Exercise instructions: How many lines in the listing below contain the string "Insert", with case counting? Reply with the number alone.

Dataset items:
>>>

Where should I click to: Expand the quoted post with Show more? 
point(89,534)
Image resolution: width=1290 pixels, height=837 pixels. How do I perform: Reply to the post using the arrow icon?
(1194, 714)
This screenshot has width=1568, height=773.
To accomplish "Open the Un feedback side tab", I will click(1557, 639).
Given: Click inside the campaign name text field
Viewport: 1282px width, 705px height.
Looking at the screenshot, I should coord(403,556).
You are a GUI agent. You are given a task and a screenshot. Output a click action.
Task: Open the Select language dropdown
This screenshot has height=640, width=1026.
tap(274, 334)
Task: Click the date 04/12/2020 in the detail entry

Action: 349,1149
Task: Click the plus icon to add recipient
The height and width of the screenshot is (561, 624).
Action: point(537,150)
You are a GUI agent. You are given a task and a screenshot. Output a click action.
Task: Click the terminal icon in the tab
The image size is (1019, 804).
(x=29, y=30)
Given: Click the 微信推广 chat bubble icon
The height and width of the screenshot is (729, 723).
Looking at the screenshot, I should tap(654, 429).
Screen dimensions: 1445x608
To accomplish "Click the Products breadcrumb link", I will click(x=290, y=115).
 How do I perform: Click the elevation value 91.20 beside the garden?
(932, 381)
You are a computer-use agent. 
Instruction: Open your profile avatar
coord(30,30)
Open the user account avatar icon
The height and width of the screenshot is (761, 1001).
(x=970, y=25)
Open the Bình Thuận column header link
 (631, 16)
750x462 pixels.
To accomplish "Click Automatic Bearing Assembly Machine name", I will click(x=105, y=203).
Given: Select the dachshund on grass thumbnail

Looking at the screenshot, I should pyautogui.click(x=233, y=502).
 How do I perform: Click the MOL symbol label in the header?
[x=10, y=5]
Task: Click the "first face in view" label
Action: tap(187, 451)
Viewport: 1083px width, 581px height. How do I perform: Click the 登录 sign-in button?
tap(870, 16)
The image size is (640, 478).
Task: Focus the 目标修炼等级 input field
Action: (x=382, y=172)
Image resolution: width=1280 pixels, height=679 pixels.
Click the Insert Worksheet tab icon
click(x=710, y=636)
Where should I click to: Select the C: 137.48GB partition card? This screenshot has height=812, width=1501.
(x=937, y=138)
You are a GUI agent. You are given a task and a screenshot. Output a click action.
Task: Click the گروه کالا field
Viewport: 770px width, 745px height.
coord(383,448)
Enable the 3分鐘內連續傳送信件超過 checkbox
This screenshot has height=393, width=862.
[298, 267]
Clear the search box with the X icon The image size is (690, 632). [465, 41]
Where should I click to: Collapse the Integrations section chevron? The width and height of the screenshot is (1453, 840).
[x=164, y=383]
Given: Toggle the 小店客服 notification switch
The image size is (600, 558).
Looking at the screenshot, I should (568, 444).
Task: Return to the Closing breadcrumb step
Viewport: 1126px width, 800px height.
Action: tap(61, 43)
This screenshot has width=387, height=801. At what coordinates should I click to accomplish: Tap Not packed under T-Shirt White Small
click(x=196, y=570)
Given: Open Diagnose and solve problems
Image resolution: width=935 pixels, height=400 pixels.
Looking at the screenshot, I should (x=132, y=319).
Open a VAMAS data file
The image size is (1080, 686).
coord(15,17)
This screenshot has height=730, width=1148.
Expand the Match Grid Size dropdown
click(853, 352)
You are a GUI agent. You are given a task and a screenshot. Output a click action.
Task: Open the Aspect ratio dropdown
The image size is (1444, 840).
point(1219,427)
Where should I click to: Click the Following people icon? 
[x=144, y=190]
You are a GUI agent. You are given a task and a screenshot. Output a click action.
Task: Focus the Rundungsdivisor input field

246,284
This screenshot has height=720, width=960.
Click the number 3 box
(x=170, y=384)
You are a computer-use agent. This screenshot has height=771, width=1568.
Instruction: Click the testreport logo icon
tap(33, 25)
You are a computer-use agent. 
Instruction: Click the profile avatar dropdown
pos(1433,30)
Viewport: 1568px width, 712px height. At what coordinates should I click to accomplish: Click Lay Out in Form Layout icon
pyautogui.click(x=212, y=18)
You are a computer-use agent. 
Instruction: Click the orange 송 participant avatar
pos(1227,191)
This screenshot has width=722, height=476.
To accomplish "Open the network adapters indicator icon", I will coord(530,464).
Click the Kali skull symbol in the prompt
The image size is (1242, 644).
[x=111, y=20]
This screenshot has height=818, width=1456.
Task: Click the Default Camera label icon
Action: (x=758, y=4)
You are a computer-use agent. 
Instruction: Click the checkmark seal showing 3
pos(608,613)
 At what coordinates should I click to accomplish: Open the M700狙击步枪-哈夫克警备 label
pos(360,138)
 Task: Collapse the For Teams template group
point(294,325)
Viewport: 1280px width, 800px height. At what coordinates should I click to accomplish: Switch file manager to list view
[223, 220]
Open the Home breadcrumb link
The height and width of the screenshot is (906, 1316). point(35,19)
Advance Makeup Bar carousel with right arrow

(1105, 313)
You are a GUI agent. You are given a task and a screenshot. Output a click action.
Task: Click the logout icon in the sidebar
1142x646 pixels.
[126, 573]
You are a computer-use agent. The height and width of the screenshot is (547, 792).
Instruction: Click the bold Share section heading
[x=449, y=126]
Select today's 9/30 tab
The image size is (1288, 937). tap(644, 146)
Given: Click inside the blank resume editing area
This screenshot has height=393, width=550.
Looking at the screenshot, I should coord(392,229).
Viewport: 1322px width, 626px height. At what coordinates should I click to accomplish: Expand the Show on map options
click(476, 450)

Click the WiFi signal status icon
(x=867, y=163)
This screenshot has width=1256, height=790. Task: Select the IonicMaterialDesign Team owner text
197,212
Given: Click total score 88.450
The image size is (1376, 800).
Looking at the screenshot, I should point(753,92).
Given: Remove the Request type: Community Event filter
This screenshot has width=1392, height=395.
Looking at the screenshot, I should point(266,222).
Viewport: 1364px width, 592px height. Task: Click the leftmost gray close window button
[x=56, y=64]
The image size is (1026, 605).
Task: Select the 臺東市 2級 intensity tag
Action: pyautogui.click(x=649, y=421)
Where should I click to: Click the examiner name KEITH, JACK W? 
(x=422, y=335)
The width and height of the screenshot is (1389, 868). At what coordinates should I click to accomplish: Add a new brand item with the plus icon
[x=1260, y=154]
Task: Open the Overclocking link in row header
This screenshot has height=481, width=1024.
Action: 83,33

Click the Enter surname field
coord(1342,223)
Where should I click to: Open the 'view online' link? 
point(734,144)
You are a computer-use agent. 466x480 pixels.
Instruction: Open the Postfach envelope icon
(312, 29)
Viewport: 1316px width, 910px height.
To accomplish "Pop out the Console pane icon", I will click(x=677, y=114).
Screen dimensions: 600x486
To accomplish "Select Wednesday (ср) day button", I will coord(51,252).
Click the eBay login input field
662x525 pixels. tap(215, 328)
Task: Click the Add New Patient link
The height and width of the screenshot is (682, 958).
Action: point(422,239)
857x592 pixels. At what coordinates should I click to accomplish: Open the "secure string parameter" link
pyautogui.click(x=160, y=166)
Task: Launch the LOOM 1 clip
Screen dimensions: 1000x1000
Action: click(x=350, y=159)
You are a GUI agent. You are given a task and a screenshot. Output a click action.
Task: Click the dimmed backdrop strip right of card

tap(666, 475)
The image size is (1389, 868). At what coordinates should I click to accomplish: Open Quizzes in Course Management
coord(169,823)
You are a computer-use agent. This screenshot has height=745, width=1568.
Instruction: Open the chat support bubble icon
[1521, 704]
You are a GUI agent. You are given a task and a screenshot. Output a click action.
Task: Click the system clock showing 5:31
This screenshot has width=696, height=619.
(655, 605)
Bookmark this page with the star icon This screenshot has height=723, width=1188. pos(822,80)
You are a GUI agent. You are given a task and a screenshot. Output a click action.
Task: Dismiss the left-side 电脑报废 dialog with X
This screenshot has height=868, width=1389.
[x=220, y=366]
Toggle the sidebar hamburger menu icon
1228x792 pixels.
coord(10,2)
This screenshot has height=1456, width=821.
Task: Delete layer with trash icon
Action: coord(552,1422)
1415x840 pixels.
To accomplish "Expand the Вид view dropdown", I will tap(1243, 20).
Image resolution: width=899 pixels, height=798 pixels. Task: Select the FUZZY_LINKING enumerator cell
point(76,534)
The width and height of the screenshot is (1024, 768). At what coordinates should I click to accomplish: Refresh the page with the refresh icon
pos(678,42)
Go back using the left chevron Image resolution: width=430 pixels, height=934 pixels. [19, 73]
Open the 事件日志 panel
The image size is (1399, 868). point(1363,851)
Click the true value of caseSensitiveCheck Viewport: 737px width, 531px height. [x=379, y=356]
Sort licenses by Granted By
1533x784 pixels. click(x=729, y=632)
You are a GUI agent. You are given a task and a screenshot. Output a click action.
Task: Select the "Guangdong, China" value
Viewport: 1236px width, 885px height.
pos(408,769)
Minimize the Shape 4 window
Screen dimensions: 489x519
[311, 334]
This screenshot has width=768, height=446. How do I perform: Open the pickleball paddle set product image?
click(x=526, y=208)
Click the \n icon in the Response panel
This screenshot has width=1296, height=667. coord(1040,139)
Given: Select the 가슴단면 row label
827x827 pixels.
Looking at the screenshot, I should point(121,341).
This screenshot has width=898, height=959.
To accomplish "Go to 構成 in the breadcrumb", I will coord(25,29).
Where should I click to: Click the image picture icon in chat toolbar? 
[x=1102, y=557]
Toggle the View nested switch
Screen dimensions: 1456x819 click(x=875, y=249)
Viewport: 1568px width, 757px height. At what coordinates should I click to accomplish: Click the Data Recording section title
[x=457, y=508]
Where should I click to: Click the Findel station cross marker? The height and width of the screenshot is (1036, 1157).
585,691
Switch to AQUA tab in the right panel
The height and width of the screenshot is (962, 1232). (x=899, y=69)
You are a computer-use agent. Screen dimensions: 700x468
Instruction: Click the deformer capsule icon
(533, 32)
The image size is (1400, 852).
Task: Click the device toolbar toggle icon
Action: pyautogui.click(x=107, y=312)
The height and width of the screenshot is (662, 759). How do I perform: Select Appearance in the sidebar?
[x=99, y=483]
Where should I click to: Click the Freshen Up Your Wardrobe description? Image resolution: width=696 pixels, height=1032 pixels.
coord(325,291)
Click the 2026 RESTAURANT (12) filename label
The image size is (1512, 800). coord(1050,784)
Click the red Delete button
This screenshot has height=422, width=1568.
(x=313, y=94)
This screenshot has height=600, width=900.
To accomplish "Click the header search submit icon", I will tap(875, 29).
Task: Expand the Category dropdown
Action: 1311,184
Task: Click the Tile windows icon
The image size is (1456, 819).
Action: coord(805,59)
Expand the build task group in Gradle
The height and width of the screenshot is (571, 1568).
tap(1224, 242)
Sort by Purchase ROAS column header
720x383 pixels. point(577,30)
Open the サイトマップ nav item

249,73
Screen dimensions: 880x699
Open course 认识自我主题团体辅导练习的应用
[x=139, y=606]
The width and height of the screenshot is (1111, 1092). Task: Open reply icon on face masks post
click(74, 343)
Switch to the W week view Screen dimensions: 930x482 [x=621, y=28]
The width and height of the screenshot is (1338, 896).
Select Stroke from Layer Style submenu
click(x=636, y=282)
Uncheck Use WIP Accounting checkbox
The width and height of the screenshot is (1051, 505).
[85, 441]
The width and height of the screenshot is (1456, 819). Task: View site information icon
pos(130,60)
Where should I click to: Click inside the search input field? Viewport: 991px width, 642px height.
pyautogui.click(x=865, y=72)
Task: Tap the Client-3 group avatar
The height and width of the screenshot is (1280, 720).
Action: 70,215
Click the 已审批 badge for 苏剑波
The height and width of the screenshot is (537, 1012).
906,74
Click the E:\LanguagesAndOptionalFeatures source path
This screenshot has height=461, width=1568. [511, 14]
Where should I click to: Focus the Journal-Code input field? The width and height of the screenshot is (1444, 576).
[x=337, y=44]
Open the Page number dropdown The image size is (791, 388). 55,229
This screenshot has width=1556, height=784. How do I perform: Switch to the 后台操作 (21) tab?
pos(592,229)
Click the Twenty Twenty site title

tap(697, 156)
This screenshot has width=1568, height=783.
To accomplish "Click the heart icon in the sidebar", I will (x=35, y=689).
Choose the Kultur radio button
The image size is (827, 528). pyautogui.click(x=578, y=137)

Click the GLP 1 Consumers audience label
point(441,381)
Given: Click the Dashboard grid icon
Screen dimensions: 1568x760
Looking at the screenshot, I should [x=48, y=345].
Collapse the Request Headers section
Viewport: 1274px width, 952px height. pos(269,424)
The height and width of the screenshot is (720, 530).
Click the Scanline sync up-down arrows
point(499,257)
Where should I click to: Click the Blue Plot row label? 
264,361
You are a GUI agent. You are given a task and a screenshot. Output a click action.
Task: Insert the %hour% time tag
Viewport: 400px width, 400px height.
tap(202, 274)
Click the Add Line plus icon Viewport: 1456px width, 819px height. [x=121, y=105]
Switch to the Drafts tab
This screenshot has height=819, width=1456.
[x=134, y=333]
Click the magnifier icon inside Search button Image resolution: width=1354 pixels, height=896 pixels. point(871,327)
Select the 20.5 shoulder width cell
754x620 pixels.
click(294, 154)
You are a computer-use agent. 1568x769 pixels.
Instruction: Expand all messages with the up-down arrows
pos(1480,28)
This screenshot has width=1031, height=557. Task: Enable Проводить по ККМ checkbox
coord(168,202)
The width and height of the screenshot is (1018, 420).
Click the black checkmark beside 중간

<<<

Exercise solution: 2